About 20,000 new cases of AML are diagnosed each year in the US with a 5-year survival rate of around 29%. In 2022, there were nearly 12,000 deaths from AML. Many AML patients—a majority of which are over 60 years old—relapse after treatment. Blood stem cell transplant can be curative, but many older patients do not qualify, showing that there is a significant unmet medical need in treating AML.
That’s why the California Institute for Regenerative Medicine (CIRM) awarded $6,000,000 to Dr. Karin Gaensler at the University of California, San Francisco (UCSF) to support development of a safe and effective vaccine for the blood cancer AML to improve relapse-free survival.
To develop the cancer vaccine, Dr. Gaensler and her team will engineer the patient’s blood stem cells to maximize stimulation of leukemia-specific killing activity and reintroduce engineered cells back to the patient to target and kill residual leukemia stem cells.

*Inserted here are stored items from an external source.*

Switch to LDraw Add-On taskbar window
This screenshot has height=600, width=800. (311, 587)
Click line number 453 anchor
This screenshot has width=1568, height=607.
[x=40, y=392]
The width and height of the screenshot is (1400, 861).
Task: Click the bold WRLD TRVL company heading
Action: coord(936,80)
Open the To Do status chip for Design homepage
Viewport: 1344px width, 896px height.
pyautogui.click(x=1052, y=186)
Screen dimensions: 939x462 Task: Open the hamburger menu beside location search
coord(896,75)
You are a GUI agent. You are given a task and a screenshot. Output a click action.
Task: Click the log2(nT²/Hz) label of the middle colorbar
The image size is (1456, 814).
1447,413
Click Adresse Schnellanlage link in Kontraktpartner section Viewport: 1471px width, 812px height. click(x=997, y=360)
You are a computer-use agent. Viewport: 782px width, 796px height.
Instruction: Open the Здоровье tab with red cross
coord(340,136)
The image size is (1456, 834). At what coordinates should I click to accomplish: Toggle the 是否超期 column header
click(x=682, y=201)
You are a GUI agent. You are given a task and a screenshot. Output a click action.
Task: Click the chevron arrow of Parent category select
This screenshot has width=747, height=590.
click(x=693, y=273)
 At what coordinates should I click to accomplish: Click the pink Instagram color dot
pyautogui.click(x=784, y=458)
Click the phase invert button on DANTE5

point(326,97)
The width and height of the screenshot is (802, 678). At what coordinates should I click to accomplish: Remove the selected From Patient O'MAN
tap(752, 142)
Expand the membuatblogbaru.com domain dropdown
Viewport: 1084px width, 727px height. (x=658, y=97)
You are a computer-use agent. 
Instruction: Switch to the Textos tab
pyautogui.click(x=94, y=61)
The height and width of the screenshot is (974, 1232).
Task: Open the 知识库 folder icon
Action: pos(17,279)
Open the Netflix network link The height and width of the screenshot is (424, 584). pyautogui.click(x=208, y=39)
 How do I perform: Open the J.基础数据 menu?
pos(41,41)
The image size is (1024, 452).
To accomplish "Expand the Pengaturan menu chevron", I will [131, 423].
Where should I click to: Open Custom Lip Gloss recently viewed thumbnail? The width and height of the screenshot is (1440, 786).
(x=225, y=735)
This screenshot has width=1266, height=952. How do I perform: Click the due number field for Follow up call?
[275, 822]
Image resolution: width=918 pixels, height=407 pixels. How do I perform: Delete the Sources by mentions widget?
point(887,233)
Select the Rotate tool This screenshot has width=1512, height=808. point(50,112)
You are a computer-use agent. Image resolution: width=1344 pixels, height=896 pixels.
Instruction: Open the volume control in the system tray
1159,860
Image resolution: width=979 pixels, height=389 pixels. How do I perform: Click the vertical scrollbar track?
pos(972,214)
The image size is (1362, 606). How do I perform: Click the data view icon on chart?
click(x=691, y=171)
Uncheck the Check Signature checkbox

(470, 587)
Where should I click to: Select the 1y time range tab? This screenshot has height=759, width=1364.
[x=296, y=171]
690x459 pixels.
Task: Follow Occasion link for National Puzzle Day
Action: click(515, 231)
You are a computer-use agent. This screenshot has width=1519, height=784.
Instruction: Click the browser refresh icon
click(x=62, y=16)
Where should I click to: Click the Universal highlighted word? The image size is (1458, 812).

This approach holds the potential for long-term effectiveness as it targets both AML blasts and leukemic stem cells that are often the source of relapse.
This award is a continuation of a previous CIRM grant that will support the manufacture of the vaccine and the completion of late-stage testing and preparation needed to apply to the US Food and Drug Administration (FDA) for permission to begin a clinical trial.